● **Tasks to carry out**:
a - Summarize the guest post about 13 Ways to Tell Your Ancestor Stories in two sentences.
b - Rewrite the guest post about 13 Ways to Tell Your Ancestor Stories from "Guest Post: 13" to "Tuesday, April 2nd.", changing "giveaway" to "drawing".
c - Extend the guest post about 13 Ways to Tell Your Ancestor Stories, picking up after its final sentence.

● **Reading passage**:
Guest Post: 13 Ways to Tell Your Ancestor Stories

Today I'm honored to have Dr. Bill Smith of the Dr. Bill Tells Ancestor Stories blog share his guest post as part of his Book Blog Tour for the publication of the second edition of his eBook, 13 Ways to Tell Your Ancestor Stories. As part of the book tour, I'm happy to host a book giveaway! To participate, please leave your name and email address in the comments. These will NOT be published on the internet, but will be sent to my email address. If you wish to leave an additional comment regarding the post for publishing without your name and email address, feel free. I will publish those. The giveaway will end at midnight, PDT on Tuesday, April 2nd.

Thank you for the opportunity to share some thoughts about 13 Ways to Tell Your Ancestor Stories, 2nd Edition. My primary interest is encouraging everyone doing family history and genealogy research to share their findings. The workbook shares 13 different ways to tell your stories and provides a worksheet for each of the ways to help you be more effective in your sharing. Blogs, like this, are one of the ways, of course.

● **Stored records**:

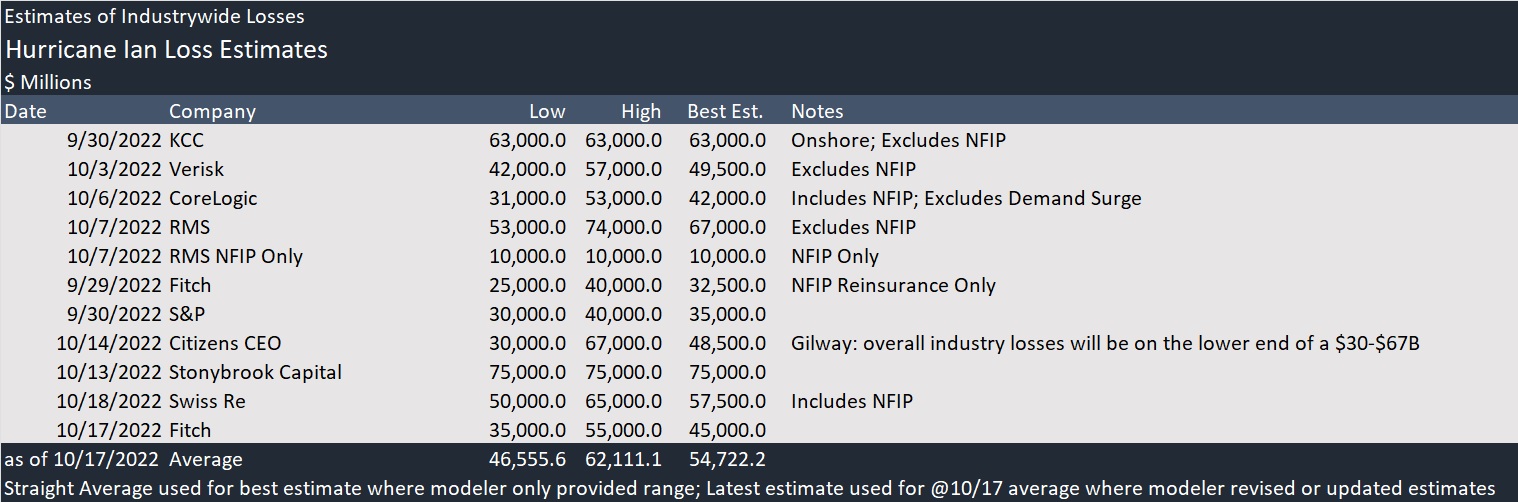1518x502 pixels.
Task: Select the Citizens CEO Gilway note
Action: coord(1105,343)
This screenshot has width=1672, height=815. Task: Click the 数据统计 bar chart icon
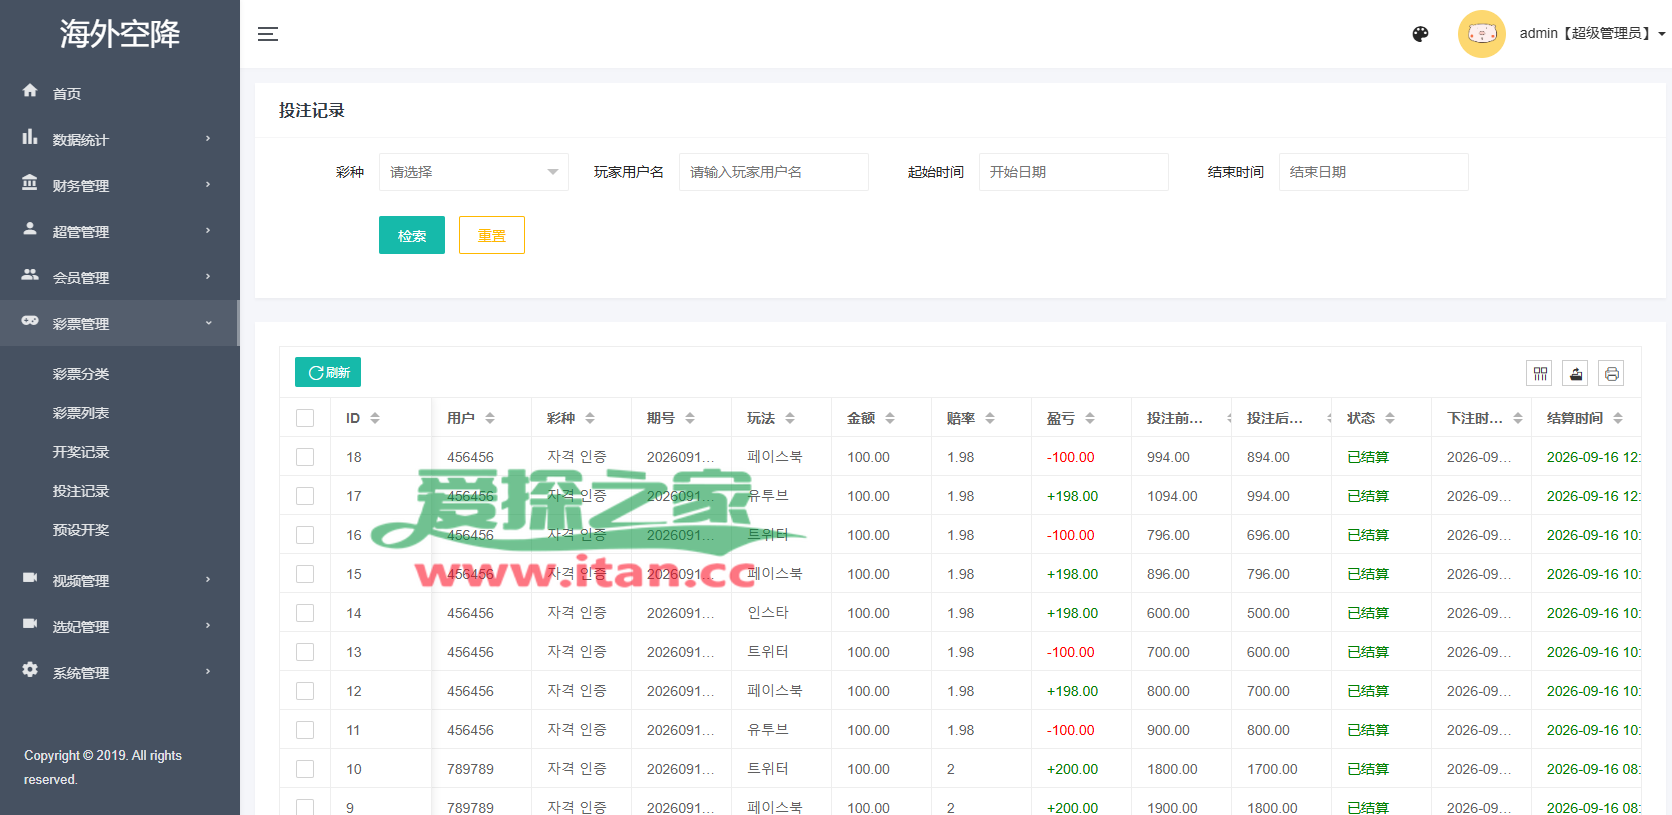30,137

● **Task answers**:
a - The host welcomes Dr. Bill Smith of the Dr. Bill Tells Ancestor Stories blog as part of a book blog tour for the second edition of the eBook 13 Ways to Tell Your Ancestor Stories, and hosts a book giveaway that ends at midnight PDT on Tuesday, April 2nd. Smith explains that the main interest is encouraging everyone doing family history and genealogy research to share their findings, and that the workbook presents 13 ways to do so, with a worksheet for each.

b -
Guest Post: 13 Ways to Tell Your Ancestor Stories

Today I'm honored to have Dr. Bill Smith of the Dr. Bill Tells Ancestor Stories blog share his guest post as part of his Book Blog Tour for the publication of the second edition of his eBook, 13 Ways to Tell Your Ancestor Stories. As part of the book tour, I'm happy to host a book drawing! To participate, please leave your name and email address in the comments. These will NOT be published on the internet, but will be sent to my email address. If you wish to leave an additional comment regarding the post for publishing without your name and email address, feel free. I will publish those. The drawing will end at midnight, PDT on Tuesday, April 2nd.

c -
But what do I have to tell, you may ask. Let's talk about that briefly. You have two parents and four grandparents, if you are normal. However, who among us is normal? Chances are, your personal situation will have some variances even among these 'six' people - I'll bet there is a story or two there. We each have eight great-grandparents and sixteen great-grandparents. Do you know all of them? You very well may, but I will suggest that most of your family members do not. A story opportunity. Where did they each live? How did each of the couples get together? What did they do? How did they get there? Did they live in the city or on a farm or ranch? How much education did they each receive? Where and how? What religion were they affiliated with - or not? What impact did it have on their lives. How many different occupations were represented in this group? You do have stories to tell!

My wife and I have found two aspects of family history stories where many great stories reside: 1) aunts and uncles, and 2) the women's side of each couple. In years past, children often spent time with aunts and uncles - often on the mother's side of the family. Some were even raised by them. If you don't know a lot about the mother's side, her siblings and their spouses, you are missing many great stories. Has this been your experience, as well? If you are still getting started, don't miss this very special set of folks. It may take a little more digging, but it is always worth the effort.

If you are still reading this, I hope you will use it as inspiration to share your stories. Start small so that you will do it. If you have already started, keep up the good work. If you've been doing it for a long time, thank you very much. Share a story today!  ;-)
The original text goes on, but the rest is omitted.